Ferguson counts 23 new businesses, including restaurants, a tax preparation office and a bakery, that have opened in West Point the last 19 months. Earlier this week, Troup County Commissioners reported that Kia’s property generated $1.8 million in taxes last year. Three years earlier, it added only $45,587 to the county’s tax rolls.
And, finally, the region’s unemployment rate is dropping. Last November, 12.9 percent of Troup County’s workers didn’t have a job. A month later, the rate had dropped to 12.7 percent, though still one of the highest rates in Georgia.

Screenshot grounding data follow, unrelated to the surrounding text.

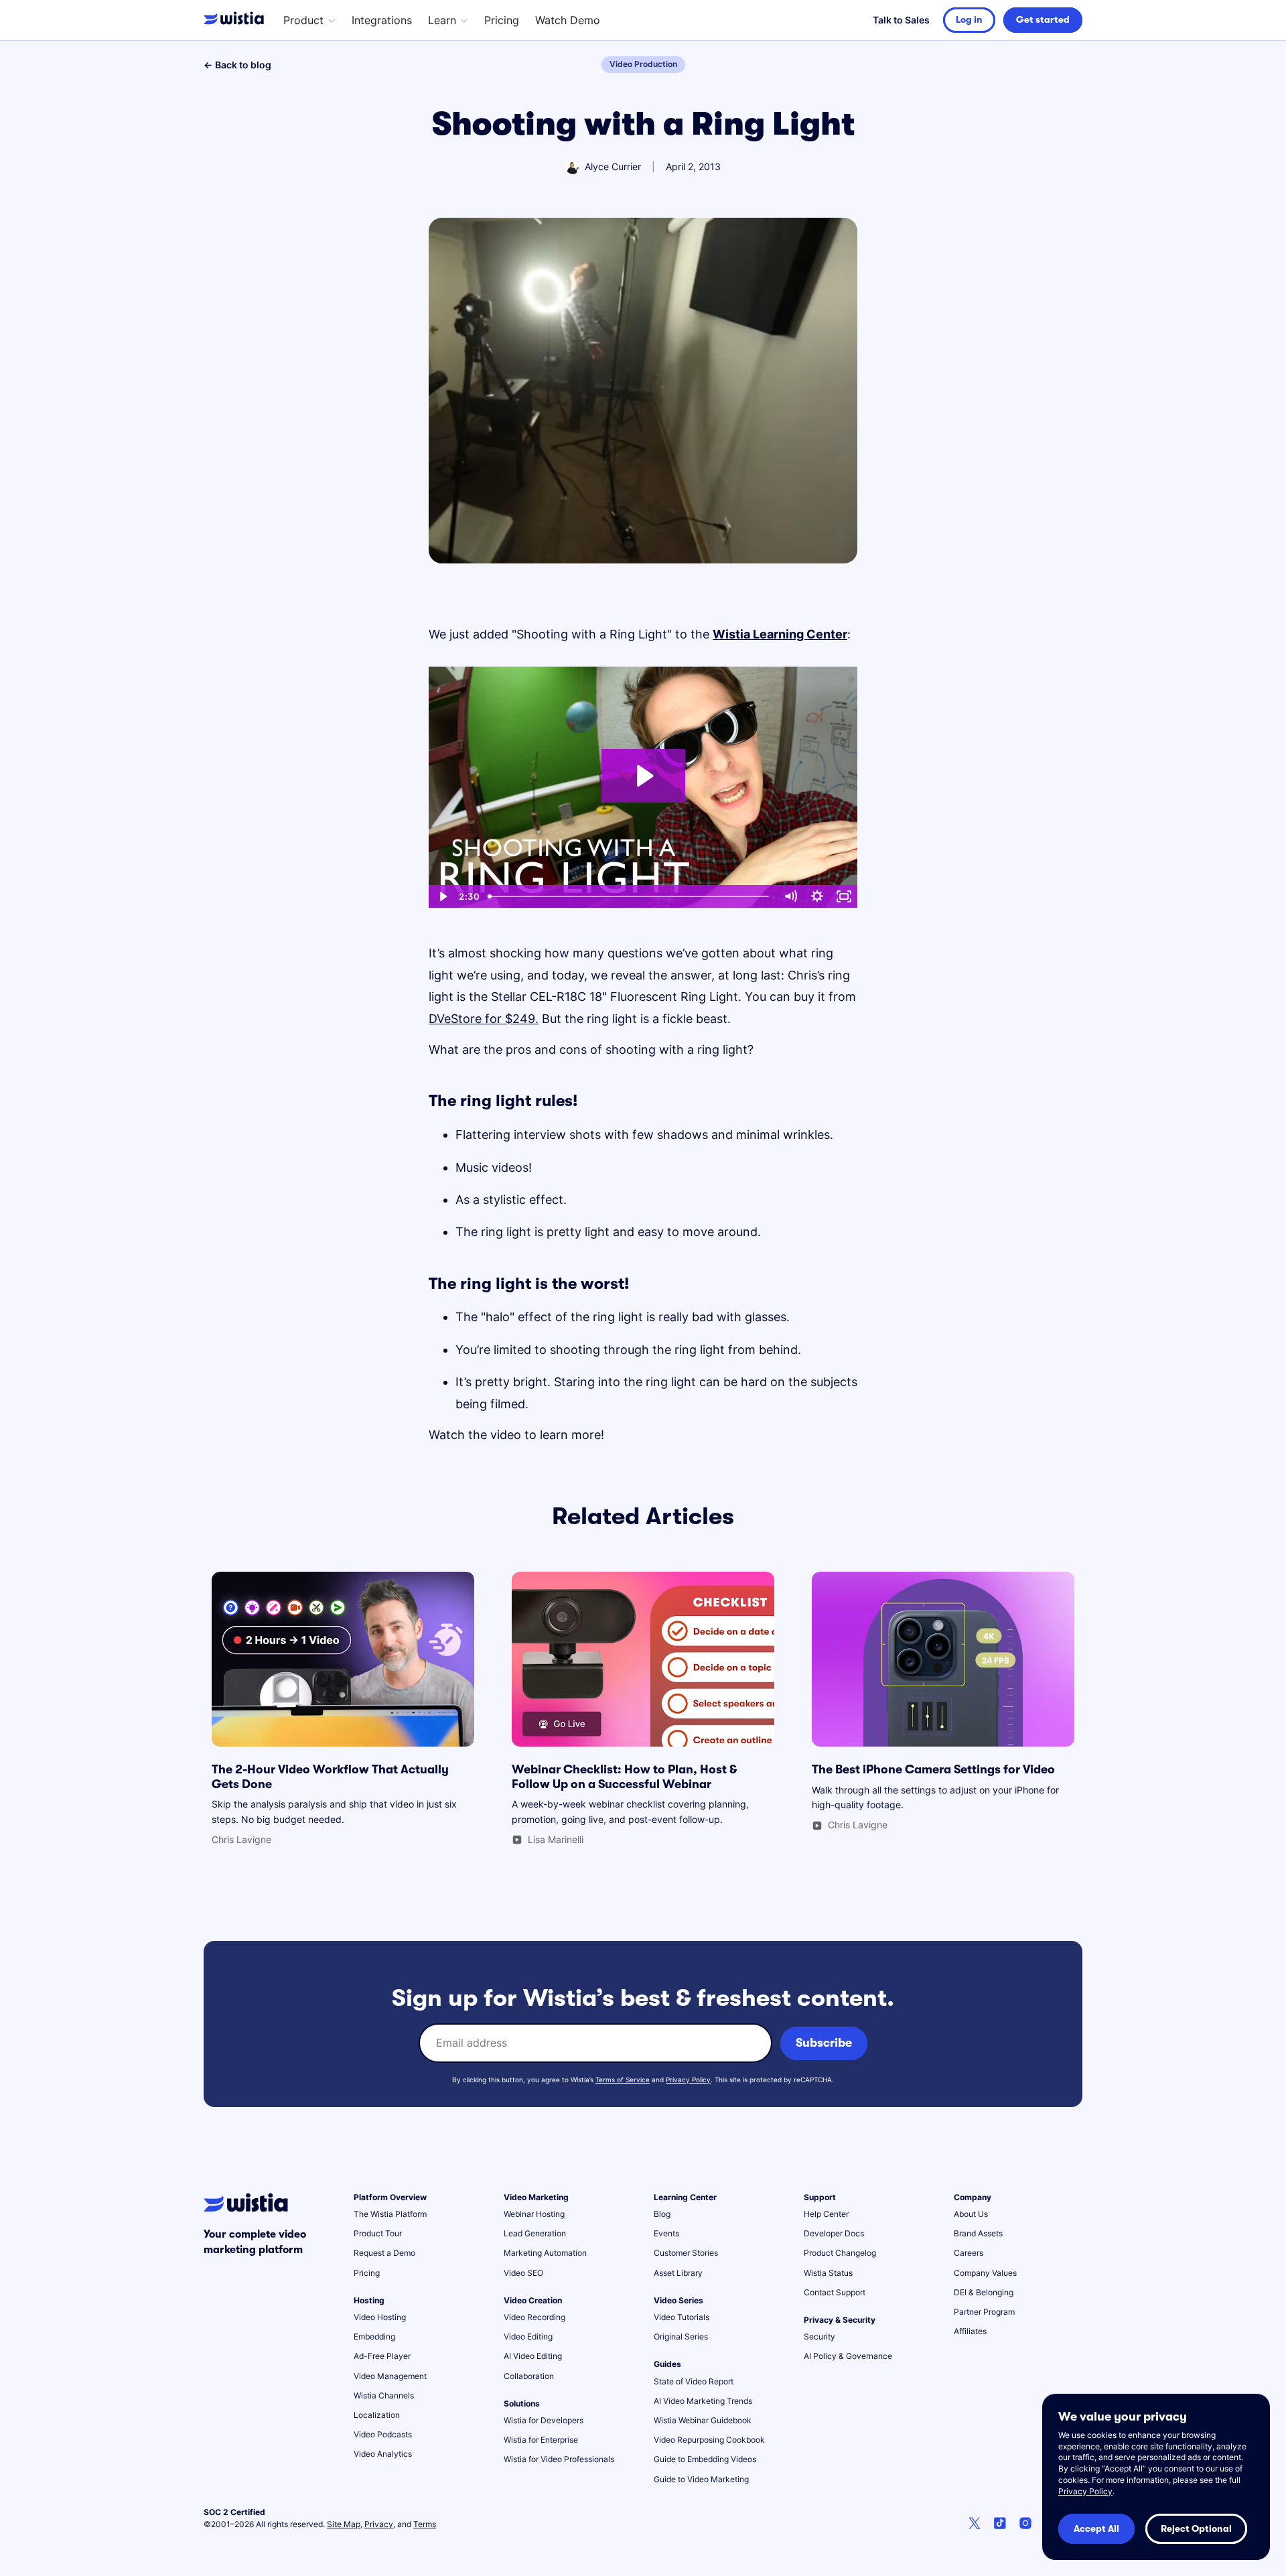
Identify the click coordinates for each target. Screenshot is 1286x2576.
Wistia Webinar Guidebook (703, 2420)
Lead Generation (535, 2233)
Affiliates (970, 2331)
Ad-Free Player (382, 2356)
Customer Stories (686, 2253)
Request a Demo (384, 2253)
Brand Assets (978, 2233)
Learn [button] (442, 20)
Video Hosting (380, 2317)
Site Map (343, 2524)
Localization (377, 2415)
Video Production (643, 64)
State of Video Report (693, 2381)
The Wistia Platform (390, 2214)
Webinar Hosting (534, 2214)
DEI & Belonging (983, 2292)
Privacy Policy (688, 2080)
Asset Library (678, 2273)
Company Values (985, 2273)
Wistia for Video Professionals (559, 2459)
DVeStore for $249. (484, 1019)
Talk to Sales (901, 19)
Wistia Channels (384, 2395)
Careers (968, 2253)
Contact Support (834, 2292)
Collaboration (529, 2376)
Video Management (390, 2376)
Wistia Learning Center (780, 634)
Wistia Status (828, 2273)
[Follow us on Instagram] (1025, 2524)
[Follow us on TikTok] (1000, 2524)
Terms (424, 2524)
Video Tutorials (681, 2317)
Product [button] (303, 20)
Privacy (378, 2524)
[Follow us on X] (975, 2524)
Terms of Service (622, 2080)
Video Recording (534, 2317)
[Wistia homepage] (237, 20)
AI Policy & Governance (848, 2356)
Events (666, 2233)
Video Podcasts (383, 2434)
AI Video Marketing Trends (703, 2401)
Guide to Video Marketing (701, 2479)
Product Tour (378, 2233)
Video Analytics (383, 2454)
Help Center (826, 2214)
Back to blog (237, 64)
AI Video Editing (533, 2356)
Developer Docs (834, 2233)
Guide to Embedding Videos (705, 2459)
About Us (971, 2214)
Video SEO (523, 2273)
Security (819, 2336)
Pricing (501, 20)
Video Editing (528, 2336)
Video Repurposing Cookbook (709, 2440)
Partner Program (984, 2312)
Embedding (374, 2336)
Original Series (681, 2336)
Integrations (382, 20)
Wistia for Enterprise (541, 2440)
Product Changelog (840, 2253)
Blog (662, 2214)
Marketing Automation (545, 2253)
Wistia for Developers (543, 2420)
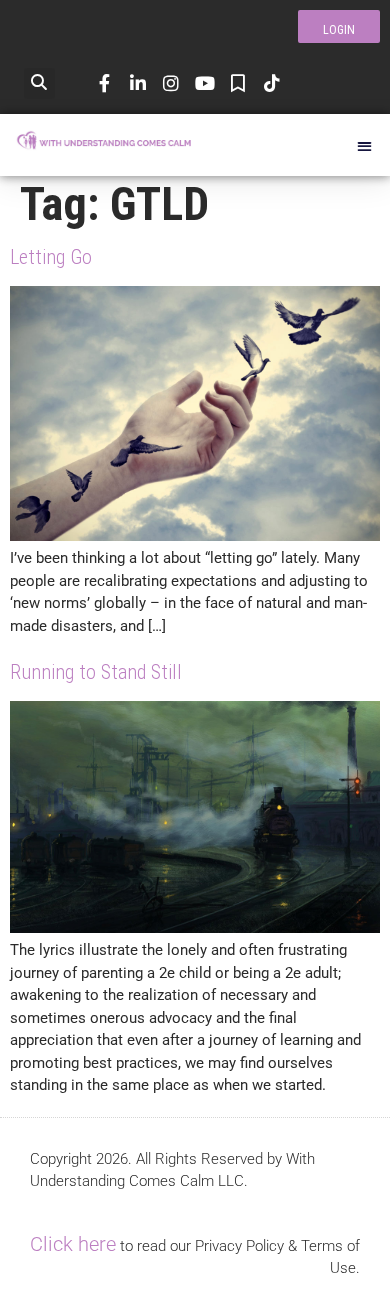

Kia and its suppliers are expected to make a serious dent in the jobless numbers. More than 1,200 people already build Sorentos at the massive auto plant off Interstate 85. The Korean automaker and its suppliers will invest roughly $2 billion and create 5,300 jobs, according to Kia and the Georgia Department of Economic Development.
Economic salvation, though, isn’t cheap. Local, state and federal tax breaks, incentives, land, buildings and more for Kia alone cost $469 million – or $195,417 per job -- according to an Atlanta Journal Constitution analysis.
Economists, though, say the investments will pay off handsomely for Georgia. A Georgia Tech study cites more than 20,000 jobs, including construction and service-industry work, by 2012 for the nine-county region surrounding West Point.
The Greater Valley Group (GVG), a real estate development company, has $100 million worth of residential and commercial construction under way on both sides of the Chattahoochee. Construction, mostly on the Alabama side of the river, is already under way.
“Kia set the wheels in motion for all this development and GVG is running with it,” said Mike Rieman, who does public relations for the company.